### Required tasks
A - Copy the Dead Swede race report word for word, from "2020 has been" to "The Dead Swede.".
B - Continue the Dead Swede race report from the point where it stops.

2020 has been a struggle when it comes to racing. Races either cancelled, or moved their date. The Dead Swede was one of these – from an original June date to beginning of October. Like in 2019, I targeted this race as one of my “A” races when planning my season, along with Bear Bait 8 and the Laramie Range Epic. Bear Bait 8 happened but I was the only one in my field, the Epic went virtual, so that left me with lots of fire for The Dead Swede.
Last year I raced the 40 mile course and loved it, but bumped up to the brand new 60 mile option for this year. When I registered I had barely begun to get 60 mile rides under my belt, so I was nervous about how it would go, but thankfully after a spring and summer of lots of 60-70 mile rides, I felt confident with racing the distance, especially after Robidoux Quick N Dirty.
It was a chilly 40 or so degrees on race morning, as we all stood around debating clothing choices. I glanced at other women I saw, trying to size up my competition. I really had no idea what to expect, much like at Robidoux. The Dead Swede did see a big drop off in participants when they moved the date, but there were still about 90 starting the 60 mile race (the 40 mile race had the most participants this year, but still about half of what came out for 2019’s race). Not horribly shabby, considering how 2020 panned out.
8:05am and off we went! A couple rows of recreational riders were at the front, so I quickly made my way through them during the neutral start to get to the front of the pack. My strategy is mostly “get to the front, then you know if you’re passed.” A small peloton formed, but it wasn’t nearly as organized and fast as the previous year’s. Apparently I made an enemy with a 15 year old when he rapidly swerved into my line and I scolded him, so he went on to call me out on Strava, ha! But yeah, I didn’t like the group, lots of weird riding happening. Needless to say, it was a relief when we all turned onto the gravel and could spread out a bunch.
Then, it happened. A ponytail and neon pink jacket passed me and she looked mighty strong on the climbs. I was going to have to work for this one, it seemed, but I was nearly immediately discouraged by how strong she appeared on climbs. Eric kinda laughed at me, and told me not to worry. Gotta love good gravel friends like that!
However, after a few miles it was apparent some of the tactics that were coming into play, and I didn’t like them (aka, sitting in my draft but not willing to return the favor), so I yelled over to Eric that I needed to put down the hammer. It was mile 12 or so… of a 60 mile race. So early with so much tough climbing left, but I had to make a gap. It was rolling downhill into the first aid station in Big Horn at mile 16, so to my advantage and I let my legs do their thing. I breathed a sigh of relief at the gap, but as I turned around on the out and back, it was obvious how small it was not only to 2nd place, but 3rd place. I told Eric once again, “I don’t think I’m winning this thing,” and he rolled his eyes at me.

### Source material
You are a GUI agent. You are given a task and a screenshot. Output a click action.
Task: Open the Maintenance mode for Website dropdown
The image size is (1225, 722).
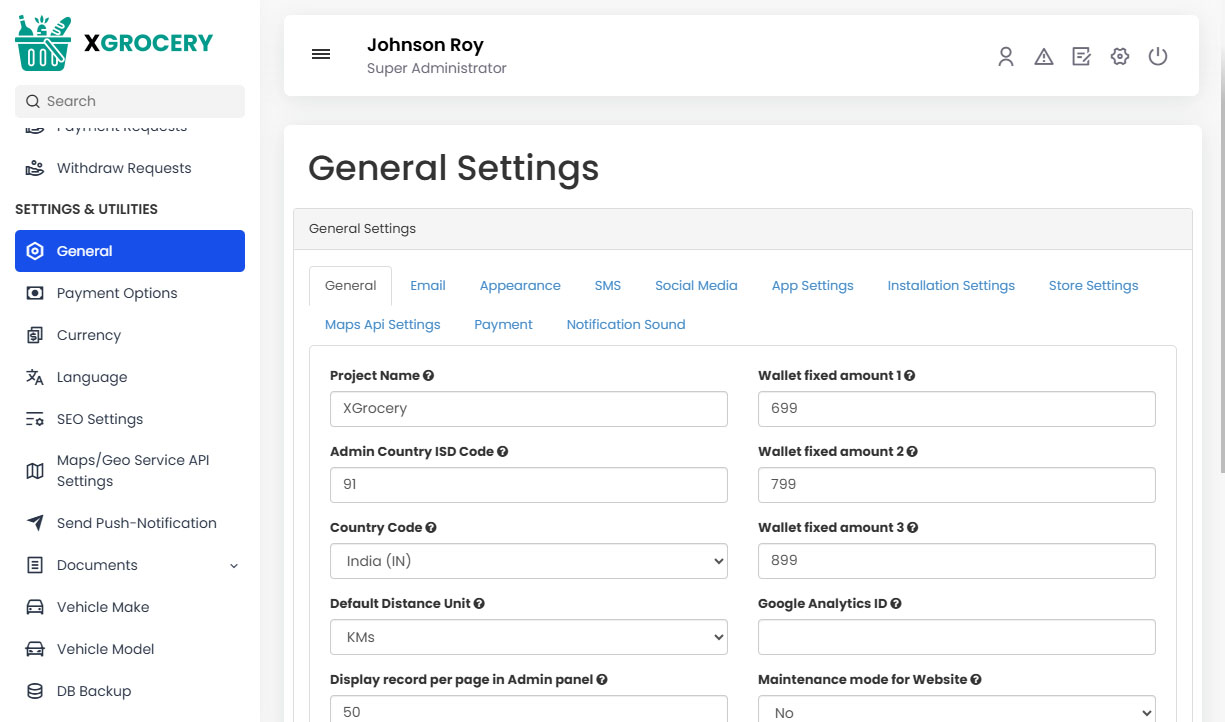956,710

### Answer set
A -
2020 has been a struggle when it comes to racing. Races either cancelled, or moved their date. The Dead Swede was one of these – from an original June date to beginning of October. Like in 2019, I targeted this race as one of my “A” races when planning my season, along with Bear Bait 8 and the Laramie Range Epic. Bear Bait 8 happened but I was the only one in my field, the Epic went virtual, so that left me with lots of fire for The Dead Swede.

B -
Out of Big Horn I climbed in a small group with Eric and South Dakota Guy, all of us taking small turns into the wind. I lost my group when I took a few seconds of non-pedaling to yank my bibs back down over my knee warmers (the worse!) and take a gel, but kept the guys in view. The course then turned onto the fantastic Dry Weather Road, which lives up to its name with baby head rocks, ruts, and overall awesomeness. After this fun stretch was over, we joined the 40 mile course where it leaves the pavement, and I was back into familiar territory from last year.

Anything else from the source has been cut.